* GIVEN PASSAGE:
Undaar asks: "I work as a developer for a web development company. We were pretty hard hit (as were many companies that do what we do) by the "economic down-turn". The company went from over 500 people to under 200 in under two years. It's more stable now, but people are consistently laid-off. Consequently people feel like they always have to look over their shoulder to avoid getting fired. Most lunches are spent complaining about lack of enjoyment/challenge from the job and the fact that upper-management seems not to understand what we do. Employers: what have you done to improve employee morale in your company? As an employee, what can I do to improve the morale in the people I work with? How can I make my work environment more enjoyable? What kind of constructive suggestions can I take to management so that they can help improve the situation?"

2 of 595 comments (clear)

  1. Read by LittleLebowskiUrbanA · · Score: 4, Informative

    Read this. The leader in your company should be the first to take on long hours, pay cuts, all of the worst jobs. Set the example for your employees and most importantly, do it with a smile on your face.

  2. Re:Coding contest by TheRaven64 · · Score: 4, Informative
    Ask your boss if he/she has read a book called 'Peopleware'. It was out of print when I read it, but a quick google shows that there's a second edition out now. It's the best book on management theory I've ever seen. This was one of the ideas it put forward.

    If you can get hold of a copy, it's well worth the read. It contains some very entertaining stories, some true and some made up to illustrait a point. My favourite is where Alexander Graham Bell is trying to sell his new 'Bell-o-phone', in a modern era which does not have telephones:

    Boss: So, if my employee is busy when this Bell-o-phone rings, what happens? Does it just stop and let them get on with their work?
    Bell: No! That's the best part! It keeps on ringing and ringing until someone answers.
    Boss: Thank you, the door's that way.

    Moral: interrupting your staff is not a good way of making them productive. Another (true) story talks of a CEO who walked into a room full of employees, and signed a major deal without reading it. When queried by one of his lawyers he replied 'I don't read contracts, that's what I pay you guys for.' Moral: Treat your employees with respect. Don't try to do their jobs for them. Your lawyers should know more about contracts than you, and your coders should know more about software development than you. This is why you employ specialists. Their job is to make sure that products work, yours is to make sure the company works.

* DATASET CONTENT:
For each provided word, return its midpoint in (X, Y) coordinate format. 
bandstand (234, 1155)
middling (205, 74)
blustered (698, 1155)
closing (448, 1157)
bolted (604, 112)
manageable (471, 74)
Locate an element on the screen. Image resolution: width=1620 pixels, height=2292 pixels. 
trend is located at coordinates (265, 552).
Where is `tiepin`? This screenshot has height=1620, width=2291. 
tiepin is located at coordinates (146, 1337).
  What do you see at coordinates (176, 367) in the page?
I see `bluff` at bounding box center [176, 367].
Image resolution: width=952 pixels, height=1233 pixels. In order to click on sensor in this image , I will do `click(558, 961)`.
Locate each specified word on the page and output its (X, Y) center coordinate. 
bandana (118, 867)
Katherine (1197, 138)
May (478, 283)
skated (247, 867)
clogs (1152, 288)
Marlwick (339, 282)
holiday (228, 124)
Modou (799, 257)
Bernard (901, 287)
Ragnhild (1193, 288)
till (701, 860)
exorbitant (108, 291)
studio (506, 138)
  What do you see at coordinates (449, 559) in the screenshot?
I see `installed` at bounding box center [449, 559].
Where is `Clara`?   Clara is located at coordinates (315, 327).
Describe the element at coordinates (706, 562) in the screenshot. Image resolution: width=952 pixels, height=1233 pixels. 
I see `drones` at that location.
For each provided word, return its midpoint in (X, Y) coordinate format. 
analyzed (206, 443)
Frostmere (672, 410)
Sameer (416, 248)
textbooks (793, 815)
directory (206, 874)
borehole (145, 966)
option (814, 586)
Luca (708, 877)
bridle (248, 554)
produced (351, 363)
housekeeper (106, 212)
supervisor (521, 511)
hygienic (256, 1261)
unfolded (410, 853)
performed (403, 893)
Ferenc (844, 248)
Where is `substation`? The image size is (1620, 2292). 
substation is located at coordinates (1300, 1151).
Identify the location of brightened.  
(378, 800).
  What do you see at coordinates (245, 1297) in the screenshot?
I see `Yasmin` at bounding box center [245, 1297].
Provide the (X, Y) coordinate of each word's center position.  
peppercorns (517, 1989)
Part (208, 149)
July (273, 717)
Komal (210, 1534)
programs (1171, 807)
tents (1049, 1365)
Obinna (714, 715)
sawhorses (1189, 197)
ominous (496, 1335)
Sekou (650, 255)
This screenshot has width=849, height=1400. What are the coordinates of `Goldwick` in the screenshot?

* WHAT TO PRODUCE:
Answer these questions about the discussion of employee morale:
(a) How large was the developer's company before and after its cuts?
(b) What book does the second comment suggest the boss should read?
(c) What did the CEO in the true story tell his lawyer when asked why he signed the deal without reading it?
The rows come from a different source than the discussion of employee morale.

* YOUR SOLUTION:
(a) It went from over 500 people to under 200 in under two years.
(b) 'Peopleware'.
(c) He said, 'I don't read contracts, that's what I pay you guys for.'